Where do other people end and you begin?

I’ve been thinking lately about taking care of my own yard. When the kid I hired to mow comes over, I asked him to go ahead and mow all the way to the edge of the neighbor’s driveway in the right-of-way section near the street. I just think it looks weird to have a few square feet of longer grass in that blocked-off section if you stop at the property line. My neighbors don’t seem to mind, and sometimes they do the same thing in return. It looks a little tidier and we aren’t usually on the same mowing schedule. Win-win.

I feel differently, though, about dog poop. If my neighbors decided to let their dogs relieve themselves in my yard and leave the pile there, I would not be okay with that. If I knew for sure whose dog had done it, we would have a conversation. I would make a request that they either keep the dogs out of my yard, or clean up after them. And I wouldn’t even have to be mad to do it.

If I made such a request, my neighbors would be likely to apologize and promise to be more diligent. I have nice neighbors.

But it’s also possible that they would tell me to go jump off a cliff (which I have done, but that’s another story!). Either way, I don’t get to decide what my neighbors will do.

I only get to decide what I will do.

I might decide that every time it happens I am going to hand them a plastic grocery bag and ask them to clean it up.
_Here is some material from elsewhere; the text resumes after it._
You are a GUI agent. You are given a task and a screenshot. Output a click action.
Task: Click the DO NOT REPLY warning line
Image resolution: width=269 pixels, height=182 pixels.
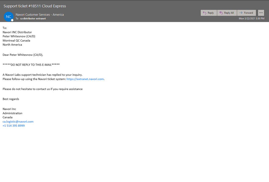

I might decide to pick it up with a grocery bag and leave it on their doorstep. (Theoretically. I can’t imagine myself actually doing this.)

I might decide to pick it up with a grocery bag and put it in their trash can. Or mine, and not say anything.

What I don’t get to decide is what my neighbors will do.

When something happens that isn’t okay with me, I get to decide what I will do about it. And I don’t even have to be mad.